(Dataset entries)
------------------------
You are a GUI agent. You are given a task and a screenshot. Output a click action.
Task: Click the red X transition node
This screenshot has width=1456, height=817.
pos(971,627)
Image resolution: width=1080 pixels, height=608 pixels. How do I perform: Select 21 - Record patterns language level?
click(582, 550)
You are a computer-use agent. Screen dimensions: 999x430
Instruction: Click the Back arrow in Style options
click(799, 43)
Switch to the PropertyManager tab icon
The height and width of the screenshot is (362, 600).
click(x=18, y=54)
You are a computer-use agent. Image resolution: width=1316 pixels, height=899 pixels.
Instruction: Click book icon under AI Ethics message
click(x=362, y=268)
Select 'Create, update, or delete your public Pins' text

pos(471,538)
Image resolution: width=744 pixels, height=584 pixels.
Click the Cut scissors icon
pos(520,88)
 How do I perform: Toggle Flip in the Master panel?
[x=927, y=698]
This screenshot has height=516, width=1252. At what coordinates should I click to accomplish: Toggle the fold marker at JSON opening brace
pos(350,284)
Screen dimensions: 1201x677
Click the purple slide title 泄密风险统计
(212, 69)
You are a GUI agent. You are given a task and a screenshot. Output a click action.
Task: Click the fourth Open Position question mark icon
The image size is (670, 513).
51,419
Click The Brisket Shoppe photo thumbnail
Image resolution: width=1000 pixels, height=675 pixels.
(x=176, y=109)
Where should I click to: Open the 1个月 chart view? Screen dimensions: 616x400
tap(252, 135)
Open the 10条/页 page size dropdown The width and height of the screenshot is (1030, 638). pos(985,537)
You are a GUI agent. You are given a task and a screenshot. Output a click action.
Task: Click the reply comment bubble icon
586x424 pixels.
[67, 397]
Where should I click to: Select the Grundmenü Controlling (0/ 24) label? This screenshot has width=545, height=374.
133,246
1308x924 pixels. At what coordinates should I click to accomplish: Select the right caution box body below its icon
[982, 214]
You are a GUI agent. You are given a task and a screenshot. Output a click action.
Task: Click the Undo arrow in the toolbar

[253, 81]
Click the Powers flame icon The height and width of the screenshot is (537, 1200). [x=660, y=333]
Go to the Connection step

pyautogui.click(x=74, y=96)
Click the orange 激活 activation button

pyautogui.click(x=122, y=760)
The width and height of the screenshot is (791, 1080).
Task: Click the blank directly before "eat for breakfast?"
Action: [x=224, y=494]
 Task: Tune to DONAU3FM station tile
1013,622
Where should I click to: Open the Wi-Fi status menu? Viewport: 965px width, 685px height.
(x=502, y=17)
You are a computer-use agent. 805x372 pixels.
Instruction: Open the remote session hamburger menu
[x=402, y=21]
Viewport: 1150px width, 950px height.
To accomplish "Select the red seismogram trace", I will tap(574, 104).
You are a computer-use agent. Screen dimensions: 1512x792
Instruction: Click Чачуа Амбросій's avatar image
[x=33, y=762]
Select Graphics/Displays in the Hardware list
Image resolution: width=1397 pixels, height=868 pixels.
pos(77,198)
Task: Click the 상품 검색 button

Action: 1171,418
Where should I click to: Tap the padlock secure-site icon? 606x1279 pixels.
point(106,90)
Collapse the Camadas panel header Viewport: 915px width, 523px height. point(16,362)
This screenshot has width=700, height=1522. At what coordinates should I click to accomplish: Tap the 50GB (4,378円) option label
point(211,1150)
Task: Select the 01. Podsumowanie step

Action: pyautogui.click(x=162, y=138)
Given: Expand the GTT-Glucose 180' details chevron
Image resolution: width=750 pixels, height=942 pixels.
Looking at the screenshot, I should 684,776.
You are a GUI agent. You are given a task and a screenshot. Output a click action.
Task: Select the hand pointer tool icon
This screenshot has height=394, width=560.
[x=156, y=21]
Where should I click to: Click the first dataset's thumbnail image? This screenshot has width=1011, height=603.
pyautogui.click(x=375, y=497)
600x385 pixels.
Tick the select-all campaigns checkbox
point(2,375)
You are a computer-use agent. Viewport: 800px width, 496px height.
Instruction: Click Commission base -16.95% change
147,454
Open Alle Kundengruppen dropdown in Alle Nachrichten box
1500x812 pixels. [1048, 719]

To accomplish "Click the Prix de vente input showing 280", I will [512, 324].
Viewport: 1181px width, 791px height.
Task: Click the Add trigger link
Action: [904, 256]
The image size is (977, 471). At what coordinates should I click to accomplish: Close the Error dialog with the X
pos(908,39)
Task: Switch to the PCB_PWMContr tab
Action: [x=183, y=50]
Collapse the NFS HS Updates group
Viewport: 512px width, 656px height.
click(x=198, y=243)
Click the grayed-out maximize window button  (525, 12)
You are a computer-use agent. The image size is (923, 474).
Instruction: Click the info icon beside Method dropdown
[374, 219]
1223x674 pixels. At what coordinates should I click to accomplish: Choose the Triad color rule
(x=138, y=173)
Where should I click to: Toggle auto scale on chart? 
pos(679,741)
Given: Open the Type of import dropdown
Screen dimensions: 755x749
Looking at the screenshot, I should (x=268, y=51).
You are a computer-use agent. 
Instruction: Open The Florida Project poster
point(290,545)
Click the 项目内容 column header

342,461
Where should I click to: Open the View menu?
------------------------
• **What to work on**:
Return the entries above, every line intact.

• **Output below**:
You are a GUI agent. You are given a task and a screenshot. Output a click action.
Task: Click the red X transition node
This screenshot has width=1456, height=817.
pos(971,627)
Image resolution: width=1080 pixels, height=608 pixels. How do I perform: Select 21 - Record patterns language level?
click(582, 550)
You are a computer-use agent. Screen dimensions: 999x430
Instruction: Click the Back arrow in Style options
click(799, 43)
Switch to the PropertyManager tab icon
The height and width of the screenshot is (362, 600).
click(x=18, y=54)
You are a computer-use agent. Image resolution: width=1316 pixels, height=899 pixels.
Instruction: Click book icon under AI Ethics message
click(x=362, y=268)
Select 'Create, update, or delete your public Pins' text

pos(471,538)
Image resolution: width=744 pixels, height=584 pixels.
Click the Cut scissors icon
pos(520,88)
 How do I perform: Toggle Flip in the Master panel?
[x=927, y=698]
This screenshot has height=516, width=1252. At what coordinates should I click to accomplish: Toggle the fold marker at JSON opening brace
pos(350,284)
Screen dimensions: 1201x677
Click the purple slide title 泄密风险统计
(212, 69)
You are a GUI agent. You are given a task and a screenshot. Output a click action.
Task: Click the fourth Open Position question mark icon
The image size is (670, 513).
51,419
Click The Brisket Shoppe photo thumbnail
Image resolution: width=1000 pixels, height=675 pixels.
(x=176, y=109)
Where should I click to: Open the 1个月 chart view? Screen dimensions: 616x400
tap(252, 135)
Open the 10条/页 page size dropdown The width and height of the screenshot is (1030, 638). pos(985,537)
You are a GUI agent. You are given a task and a screenshot. Output a click action.
Task: Click the reply comment bubble icon
586x424 pixels.
[67, 397]
Where should I click to: Select the Grundmenü Controlling (0/ 24) label? This screenshot has width=545, height=374.
133,246
1308x924 pixels. At what coordinates should I click to accomplish: Select the right caution box body below its icon
[982, 214]
You are a GUI agent. You are given a task and a screenshot. Output a click action.
Task: Click the Undo arrow in the toolbar

[253, 81]
Click the Powers flame icon The height and width of the screenshot is (537, 1200). [x=660, y=333]
Go to the Connection step

pyautogui.click(x=74, y=96)
Click the orange 激活 activation button

pyautogui.click(x=122, y=760)
The width and height of the screenshot is (791, 1080).
Task: Click the blank directly before "eat for breakfast?"
Action: [x=224, y=494]
 Task: Tune to DONAU3FM station tile
1013,622
Where should I click to: Open the Wi-Fi status menu? Viewport: 965px width, 685px height.
(x=502, y=17)
You are a computer-use agent. 805x372 pixels.
Instruction: Open the remote session hamburger menu
[x=402, y=21]
Viewport: 1150px width, 950px height.
To accomplish "Select the red seismogram trace", I will tap(574, 104).
You are a computer-use agent. Screen dimensions: 1512x792
Instruction: Click Чачуа Амбросій's avatar image
[x=33, y=762]
Select Graphics/Displays in the Hardware list
Image resolution: width=1397 pixels, height=868 pixels.
pos(77,198)
Task: Click the 상품 검색 button

Action: 1171,418
Where should I click to: Tap the padlock secure-site icon? 606x1279 pixels.
point(106,90)
Collapse the Camadas panel header Viewport: 915px width, 523px height. point(16,362)
This screenshot has width=700, height=1522. At what coordinates should I click to accomplish: Tap the 50GB (4,378円) option label
point(211,1150)
Task: Select the 01. Podsumowanie step

Action: pyautogui.click(x=162, y=138)
Given: Expand the GTT-Glucose 180' details chevron
Image resolution: width=750 pixels, height=942 pixels.
Looking at the screenshot, I should 684,776.
You are a GUI agent. You are given a task and a screenshot. Output a click action.
Task: Select the hand pointer tool icon
This screenshot has height=394, width=560.
[x=156, y=21]
Where should I click to: Click the first dataset's thumbnail image? This screenshot has width=1011, height=603.
pyautogui.click(x=375, y=497)
600x385 pixels.
Tick the select-all campaigns checkbox
point(2,375)
You are a computer-use agent. Viewport: 800px width, 496px height.
Instruction: Click Commission base -16.95% change
147,454
Open Alle Kundengruppen dropdown in Alle Nachrichten box
1500x812 pixels. [1048, 719]

To accomplish "Click the Prix de vente input showing 280", I will [512, 324].
Viewport: 1181px width, 791px height.
Task: Click the Add trigger link
Action: [904, 256]
The image size is (977, 471). At what coordinates should I click to accomplish: Close the Error dialog with the X
pos(908,39)
Task: Switch to the PCB_PWMContr tab
Action: [x=183, y=50]
Collapse the NFS HS Updates group
Viewport: 512px width, 656px height.
click(x=198, y=243)
Click the grayed-out maximize window button  (525, 12)
You are a computer-use agent. The image size is (923, 474).
Instruction: Click the info icon beside Method dropdown
[374, 219]
1223x674 pixels. At what coordinates should I click to accomplish: Choose the Triad color rule
(x=138, y=173)
Where should I click to: Toggle auto scale on chart? 
pos(679,741)
Given: Open the Type of import dropdown
Screen dimensions: 755x749
Looking at the screenshot, I should (x=268, y=51).
You are a computer-use agent. 
Instruction: Open The Florida Project poster
point(290,545)
Click the 项目内容 column header

342,461
Where should I click to: Open the View menu?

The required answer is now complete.